# Aim of the exercise
Reproduce exactly every item from the line containing "The height and width of the screenshot is (768, 584)." down to the line containing "Click the Find Next button", both of those lines included, and nothing else.

# Dataset excerpts
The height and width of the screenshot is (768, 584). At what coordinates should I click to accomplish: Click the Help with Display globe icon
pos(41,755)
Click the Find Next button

---

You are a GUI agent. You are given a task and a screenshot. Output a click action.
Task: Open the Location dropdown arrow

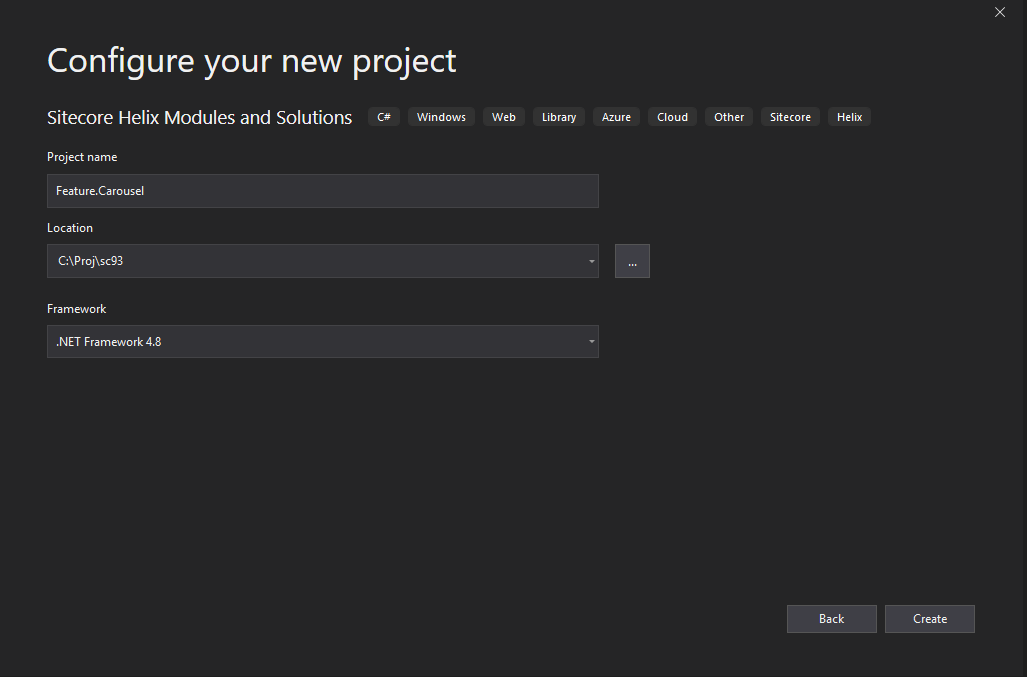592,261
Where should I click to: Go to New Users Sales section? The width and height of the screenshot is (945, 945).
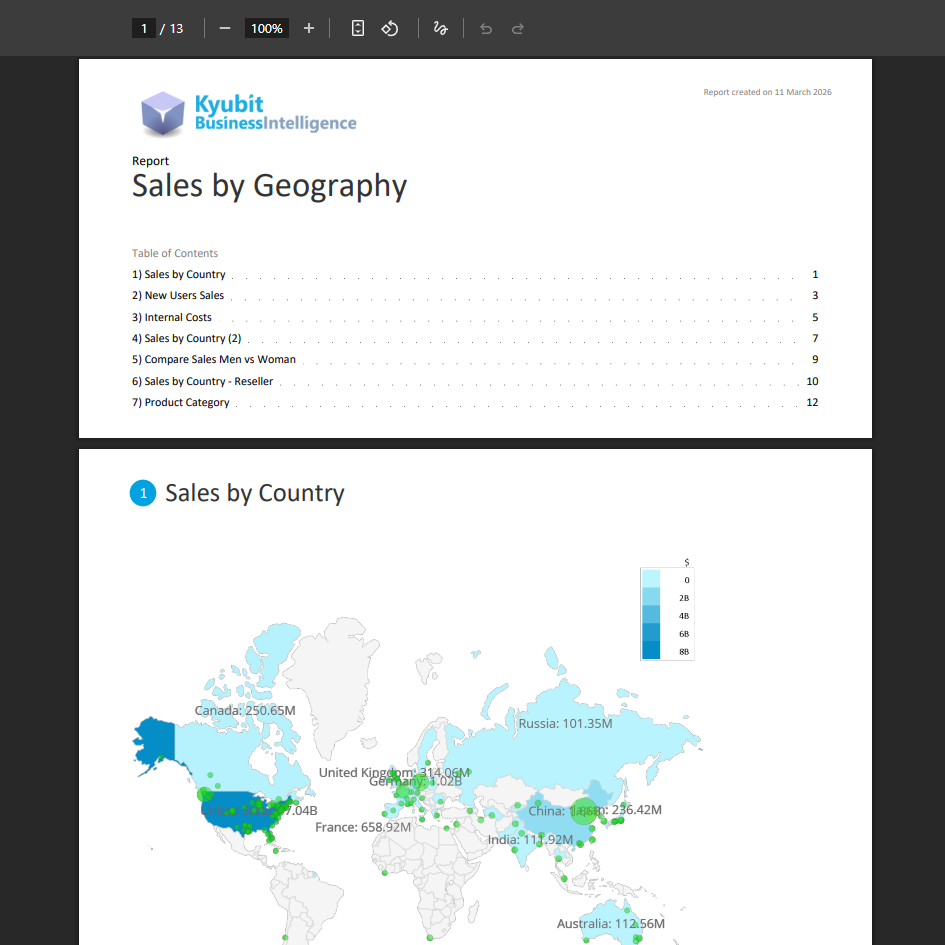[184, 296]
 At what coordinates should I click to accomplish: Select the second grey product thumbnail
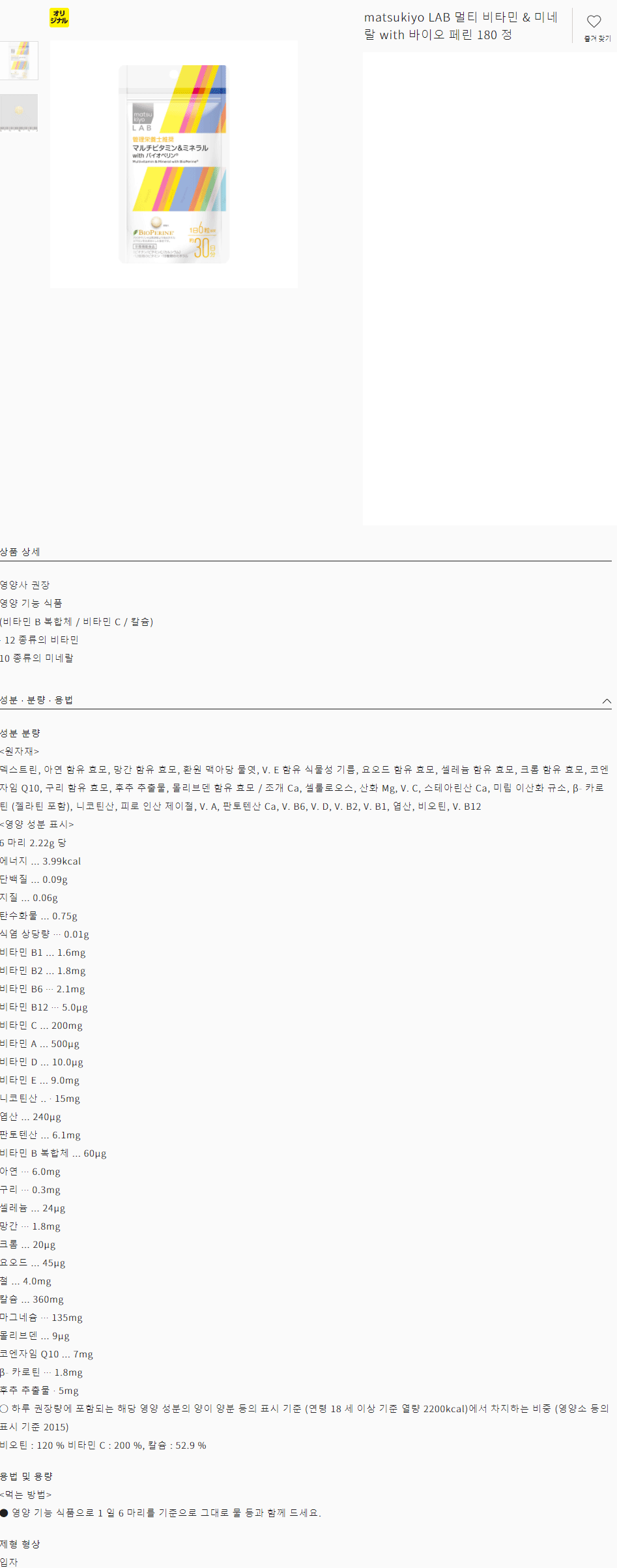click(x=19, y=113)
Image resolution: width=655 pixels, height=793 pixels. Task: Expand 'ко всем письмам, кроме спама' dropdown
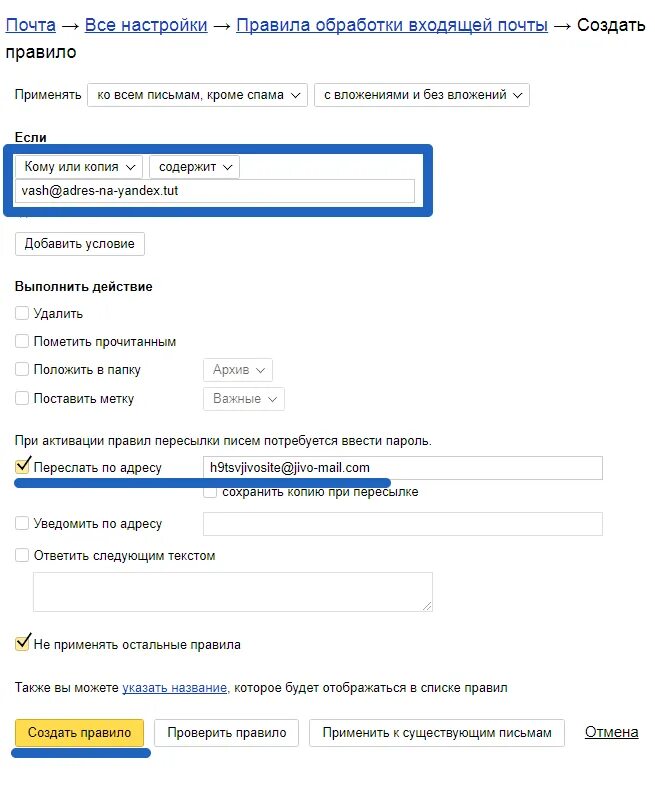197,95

* * *

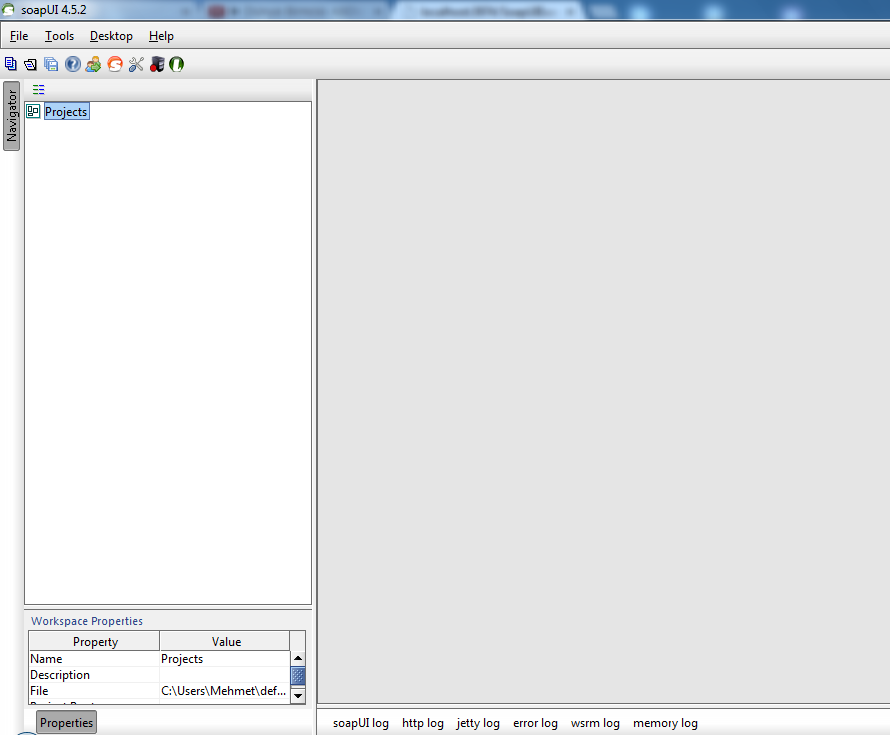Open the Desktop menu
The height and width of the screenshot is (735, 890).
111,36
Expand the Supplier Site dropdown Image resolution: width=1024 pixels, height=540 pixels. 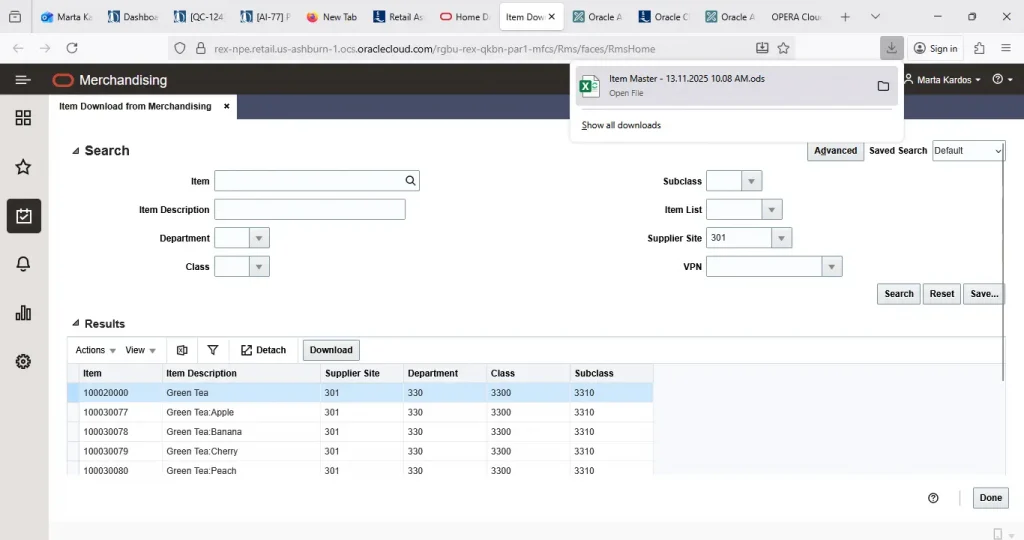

# Result for this task
The height and width of the screenshot is (768, 584). At what coordinates should I click to accomplish: Click the Help with Display globe icon
pos(41,755)
Click the Find Next button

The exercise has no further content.